Gettysburg 150: ‘Letters from Home’ offers inside out look at Civil War homefront
Civil War 150
Southeastern York County, Pa., native Ron Hershner has released ‘Letters from Home,’ an inside out look at the homefront in the Civil War. The book, published by the York County Heritage Trust, explains and expands on 23 letters written from southeastern York County correspondents to Union cavalryman John Harvey Anderson. (None of his return letters have survived.) Also of interest: Cross Roads church’s story links up with U.S. religious history
York County needs more books that look incisively at the way people thought and the beliefs they held in its many moments of note since its founding in 1749.
Ron Hershner’s “Letters from Home” deftly does just that in one important era.
It drills deeply into a significant moment – the Civil War. And it focused on one section – southeastern York County.
And it looks extensively into one group – the family, friends and acquaintances of John Harvey Anderson.
So, you can imagine the richness mined from such a deep dive.
Here are some of my takeaway ideas and themes informed by “Letters,” presented in Q & A format:
1. Who was John Harvey Anderson?
Answer: A farmer who became a soldier – a cavalryman – for the Union Army and fought in many campaigns. He returned to his native southeastern York County after the war and life went on. He is known to us today because of 23 letters written from home to this fighting man from 1863 to 1865. They tell about life and the often stormy political scene in his home county in these war years.
2. In the Civil War era, what was a Copperhead?
Answer: A Northerner who sympathized with the South. Such citizens might or might not have accepted slavery but they emphasized the Union and protested the disunion caused by the war. York County had many such Peace Democrats.
3. Was York County unified behind Lincoln?
Answer: Many southern York County farmers opposed Lincoln and his policies. In fact, a majority of York countians voted against Lincoln in both the 1860 and 1864 elections.
4. When Lincoln was assassinated in 1865, how did York County receive this news.

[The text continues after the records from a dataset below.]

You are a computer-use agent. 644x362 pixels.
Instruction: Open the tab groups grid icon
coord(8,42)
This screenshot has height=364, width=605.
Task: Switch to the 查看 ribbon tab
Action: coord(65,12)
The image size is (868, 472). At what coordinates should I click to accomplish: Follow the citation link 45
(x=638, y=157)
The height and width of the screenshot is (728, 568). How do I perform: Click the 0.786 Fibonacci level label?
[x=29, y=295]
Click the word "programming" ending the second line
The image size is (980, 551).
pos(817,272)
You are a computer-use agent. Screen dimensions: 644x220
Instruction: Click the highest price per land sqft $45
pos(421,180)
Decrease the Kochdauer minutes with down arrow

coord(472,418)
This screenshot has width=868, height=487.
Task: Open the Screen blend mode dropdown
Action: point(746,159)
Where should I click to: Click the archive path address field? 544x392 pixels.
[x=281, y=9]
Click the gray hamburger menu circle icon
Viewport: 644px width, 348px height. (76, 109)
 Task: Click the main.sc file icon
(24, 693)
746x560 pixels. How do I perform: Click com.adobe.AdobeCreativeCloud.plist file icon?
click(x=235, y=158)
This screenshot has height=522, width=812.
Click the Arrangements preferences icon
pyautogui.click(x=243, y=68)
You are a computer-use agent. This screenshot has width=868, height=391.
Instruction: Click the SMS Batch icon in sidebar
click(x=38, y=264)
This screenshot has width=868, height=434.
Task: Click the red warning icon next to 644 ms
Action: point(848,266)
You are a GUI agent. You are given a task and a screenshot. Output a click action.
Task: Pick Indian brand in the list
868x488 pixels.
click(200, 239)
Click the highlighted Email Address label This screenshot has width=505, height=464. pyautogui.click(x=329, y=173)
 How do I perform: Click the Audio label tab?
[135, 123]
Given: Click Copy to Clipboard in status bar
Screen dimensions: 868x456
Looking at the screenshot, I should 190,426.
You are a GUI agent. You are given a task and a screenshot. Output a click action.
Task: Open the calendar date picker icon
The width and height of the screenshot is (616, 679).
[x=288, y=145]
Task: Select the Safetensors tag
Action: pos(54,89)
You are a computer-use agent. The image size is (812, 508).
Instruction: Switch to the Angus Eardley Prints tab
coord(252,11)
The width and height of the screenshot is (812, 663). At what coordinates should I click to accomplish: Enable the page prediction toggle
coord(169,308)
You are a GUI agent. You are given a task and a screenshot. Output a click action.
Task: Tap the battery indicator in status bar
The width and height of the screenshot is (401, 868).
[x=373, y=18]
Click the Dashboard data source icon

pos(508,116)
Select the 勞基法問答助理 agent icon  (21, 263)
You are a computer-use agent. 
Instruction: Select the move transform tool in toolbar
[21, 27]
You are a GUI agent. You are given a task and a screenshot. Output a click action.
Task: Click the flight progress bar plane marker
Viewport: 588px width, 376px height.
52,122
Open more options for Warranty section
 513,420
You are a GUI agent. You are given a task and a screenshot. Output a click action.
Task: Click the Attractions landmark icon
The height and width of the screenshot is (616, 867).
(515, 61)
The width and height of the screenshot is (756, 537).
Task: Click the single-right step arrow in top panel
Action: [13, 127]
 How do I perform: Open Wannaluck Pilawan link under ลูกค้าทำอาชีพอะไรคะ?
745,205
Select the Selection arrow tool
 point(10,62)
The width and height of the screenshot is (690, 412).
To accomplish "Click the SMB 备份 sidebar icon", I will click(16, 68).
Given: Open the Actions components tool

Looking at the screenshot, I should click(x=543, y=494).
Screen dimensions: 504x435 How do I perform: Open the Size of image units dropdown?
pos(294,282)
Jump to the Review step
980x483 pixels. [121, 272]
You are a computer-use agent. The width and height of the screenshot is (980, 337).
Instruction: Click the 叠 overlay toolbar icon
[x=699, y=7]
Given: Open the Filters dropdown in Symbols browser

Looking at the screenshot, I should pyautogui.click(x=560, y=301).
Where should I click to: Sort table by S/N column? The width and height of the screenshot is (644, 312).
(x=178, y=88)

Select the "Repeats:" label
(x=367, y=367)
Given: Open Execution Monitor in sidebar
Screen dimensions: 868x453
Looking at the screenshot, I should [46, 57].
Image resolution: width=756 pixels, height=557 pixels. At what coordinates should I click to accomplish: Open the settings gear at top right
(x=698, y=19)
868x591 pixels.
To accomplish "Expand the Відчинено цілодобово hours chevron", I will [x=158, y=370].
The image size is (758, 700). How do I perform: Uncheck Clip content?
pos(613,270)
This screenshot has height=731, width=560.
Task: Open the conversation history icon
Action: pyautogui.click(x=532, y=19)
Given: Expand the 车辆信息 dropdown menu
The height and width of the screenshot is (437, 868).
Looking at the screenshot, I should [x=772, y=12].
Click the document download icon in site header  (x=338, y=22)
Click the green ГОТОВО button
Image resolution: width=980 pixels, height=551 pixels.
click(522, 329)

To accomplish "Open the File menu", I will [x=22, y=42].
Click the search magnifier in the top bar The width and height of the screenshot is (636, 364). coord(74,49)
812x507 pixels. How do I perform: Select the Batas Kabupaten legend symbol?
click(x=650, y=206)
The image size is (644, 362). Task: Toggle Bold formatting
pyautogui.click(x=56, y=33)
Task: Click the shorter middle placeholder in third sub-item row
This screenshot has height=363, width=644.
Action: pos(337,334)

Answer: Most York countians mourned, but it was not unanimous. In one house near the Springfield/North Codorus line, people cheered. In Stewartstown, one man proclaimed that it should have happened long ago. When Lincoln’s funeral train steamed through York County, crowds lined the tracks to mourn the tragedy.
5. Why is it that little remains about the Copperheads today?
Answer: Scholar Jennifer Weber gives this assessment: With the convincing reelection of Lincoln in 1864, the defeat of the Confederacy, the support for the assassinated Lincoln and the victorious Union soldiers, the Copperheads were resoundingly defeated and their ideas passed from American discourse.
Back blurb
The summary on the back of “Letters” gives more background about Hershner’s work:
With the Civil War raging in 1863, nineteen-year-old farm boy John Harvey Anderson left the quiet cornfields of southern York County and rose to the defense of his country and the Commonwealth of Pennsylvania. By the end of the war, this cavalryman was fighting his way through the Carolinas, riding with one of the most battle-hardened and respected units in the Army of the Cumberland.
“Letters from Home” offers a rare personal insight into the Civil War homefront through twenty-three letters written to Harvey Anderson from 1863 to 1865. “It is a story of a family coping with the distance that divided them from each other,” author Ron Hershner writes. “And it is a view into the ardently held and fiercely advocated opinions about the war that divided the southern York County community.” Harvey Anderson’s boyhood home serves as a wartime microcosm of what transpired in countless northern communities.
To order
“Letters” is available at the York County Heritage Trust, 250 E. Market St., York, or online: YCHT.
*For disclosure, I headed the publications committee at the York County Heritage Trust that published ‘Letters from Home’ and helped edit the book.